Induction of HBV-specific CD8 T-cell responses by combination therapy. (A) Quantification of intrahepatic S₃₅₃- and C₉₃-specific CD8 T cells by tetramer staining. HBV-carrier mice were treated with HBV bNAb (closed symbols) or IgG (open symbols) and immunized with DNAvac (circles) or pCDNA3 (triangles). Naive mice serve as a control for nonspecific tetramer staining (open diamonds) (n=4–12 mice per group). (B) Flow cytometry gating strategy. Intrahepatic T cells were stimulated with the S₃₅₃ peptide overnight followed by intracellular staining. Lymphocytes were gated on live cells, singlets, and subsequently on CD8+ T cells before evaluating cytokine productions. (C) Frequency of IFNɣ+CD8+ T cells (left) 2 weeks after DNA immunization. The capacity of intrahepatic cells to secrete 1 (white bars), 2 (gray bars), or 3 (black bars) cytokines (middle panel) or to be cytotoxic (IFNɣ+CD107+) (left) (n=4 mice per group). Data were expressed as means±SEM. p-values were determined by the Kruskal-Wallis test with a Dunn test for multiple comparisons. Only significant differences <0.05 are shown.

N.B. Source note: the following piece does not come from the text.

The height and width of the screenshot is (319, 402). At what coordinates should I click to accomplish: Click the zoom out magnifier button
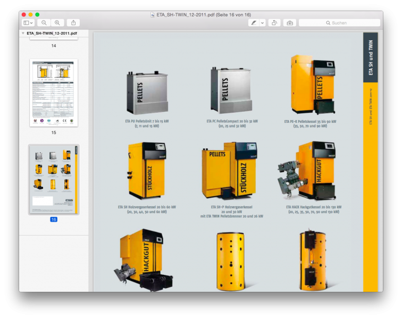coord(44,23)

Abbreviations: bNAb, broadly neutralizing antibody; IFN, interferon.

FIGURE 7

Combination therapy does not prevent T-cell exhaustion. Mice were treated as in Figure 3, and intrahepatic lymphocytes were harvested at 2W, 3W, and 8W. Mouse treatments are indicated below the panels. (A) Frequency of CD4+ and CD8+ T cells expressing PD1 (n=4–12 mice per group). (B) Representative plots of S₃₅₃-specific (Tet +) or negative (Tet −) CD8+ T cells identified ex vivo by tetramer staining in the 2 groups immunized with DNAvac. (C) Frequency of PD1-expressing CD8+ T cells in the Tet + and Tet− populations (n=3–9 mice per group). Data were expressed as means±SEM. p-values were determined by Kruskal-Wallis test with a Dunn test for multiple comparisons. Only significant differences <0.05 are shown. Abbreviations: bNAb, broadly neutralizing antibody; ND, not done; PD1, programmed cell death protein 1.